Delete duplicate and keep uniques

This problem is pretty similar to removing duplicates, except that I want to delete everything except for the unique strings that remain.
For example, I have two excel files where there are several URL’s, and when I remove the duplicate rows the result is like this:

Excel1:
www.123.com


www.321.com
www.cba.com

Excel2:
www.123.com
www.321.com
www.cba.com
www.helloworld.com

Result:
www.123.com


www.321.com
www.cba.com
www.helloworld.com

What I aim to achieve:
www.helloworld.com

So I want to pretty much get rid of all the rows and data, except for the part that is unique and only has one of.
Is there any way to achieve that through Datatable filter or something?

Best regards
Robert

@Robert_Wennberg So you want to Achieve the Unique Items from both the Excel Files?

Sorry, poorly explained.
I want to use Excel2 to check inside Excel1 if there are any duplicates, and if there are, delete those in Excel2 and just keep the Unique Items.
Excel1 is used as a reference with more URL’s than Excel2, if that makes any more sense

@Robert_Wennberg I think you want to find the items from Excel2 which are not present in Excel1. Is that right?

Yeah that’s exactly what I am trying to do! Sorry for explaining it so badly

@Robert_Wennberg Can you follow these Steps :

  1. Read the Excel1 file using Read Range Activity. Get the Output as Datatable, say DT1. Read the Exce2 file using Read Range Activity. Get the Output as Datatable, say DT2.

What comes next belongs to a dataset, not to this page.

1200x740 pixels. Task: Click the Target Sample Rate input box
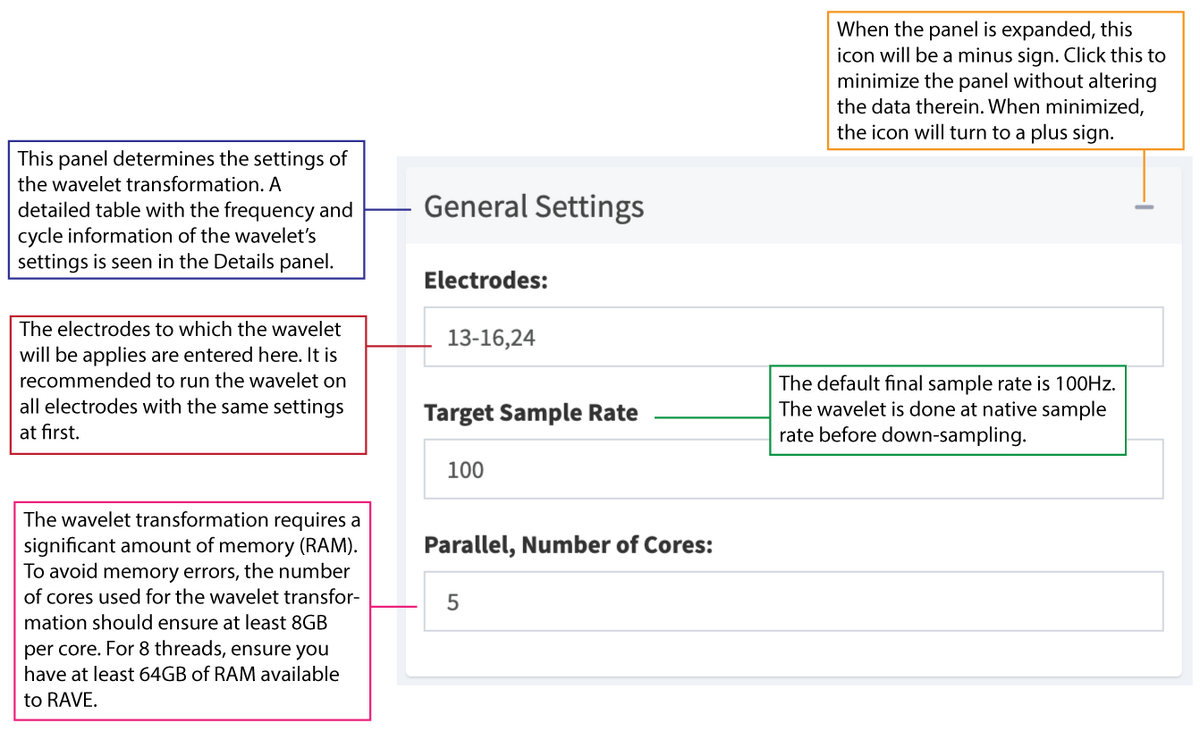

  2. Using an Assign Activity with the Expression below :
    DT1 = DT2.AsEnumerable().Where(function(row) Not DT1.AsEnumerable().Select(function® r(“ColName”).ToString).Any(function(x) x = row(“ColName”).ToString)).CopyToDataTable()

  3. Write the DT1 datatable to an Excel File using Write Range and check if that is the Output you needed.

1 Like

I will see if I can make it work and get back to you with my results!
Thank you

1 Like

The assign activity is giving me an error saying that ‘(’ is missing. However, I am not sure where…
This is what the activity I am pasting is looking like so far:

DT2.AsEnumerable().Where(function(row) Not DT1.AsEnumerable().Select(function) r(“URL”).ToString).Any(function(x) x = row(“URL”).ToString)).CopyToDataTable()

@Robert_Wennberg Sorry, My bad :sweat_smile: I missed a Bracket, Can you try this :
DT2.AsEnumerable.Where(function(row) Not DT1.AsEnumerable.Select(function( r ) r(“URL”).ToString).Any(function(x) x = row(“URL”).ToString)).CopyToDataTable()

2 Likes

Yeah I couldn’t see where it was missing haha!
After pasting it, I get an error once again which I have seen before but not sure how to fix or what it means.
AsEnumerable is not a member of ‘System.Data.Datatable’
How would you fix that?

@Robert_Wennberg Can you check this post for that , I don’t really know when exactly those error occurs, but in this post I have Suggested a Solution. It Should work :

1 Like

I managed to solve the issue and make the automation work. However, the result is not really what I wanted.
I did get fewer results, like I wanted, but the results I got are duplicates from the other Excel…

@Robert_Wennberg Can you provide the Excel Files?

1 Like

I was just about to do that.
20200402.xlsx (11.6 KB) RemoveDupes.xaml (9.1 KB) SearchedApartments.xlsx (73.3 KB)

The expected result would be the row with the url:
http://www.suumo.jp/chintai/jnc_000056694237/?bc=100191048279

That is the only row that I would like to be transferred to the new workbook/DT, seeing as all the other rows are duplicates.

@Robert_Wennberg Correct me if I’m wrong, you want to remove all the rows in 20200402 excel which have URL’s present in SearchedApartments excel , Am I right ?

That is correct

Sorry, I was being stupid and compared the wrong files… I do believe the solution you sent me is working as intended. Thank you so much for helping and I’m sorry for wasting your time!

1 Like

I am trying out the solution you gave me and it’s working fine for the Datarows that has data in it, but for the ones that return null, the Assign activity throws an error saying that “The source contains no DataRows”. I tried using an IF statement to bypass it but with no luck. Any ideas on how to fix it?

@Robert_Wennberg You can use a Try Catch on it or there is a Different method that needs to use an array of Datarows variable. You can use Try Catch and in the Catch Section just put this Assign Statement :

DT = DT1.Clone

I tried what you asked but it is still throwing the same error when it gets to the assign activity you taught me.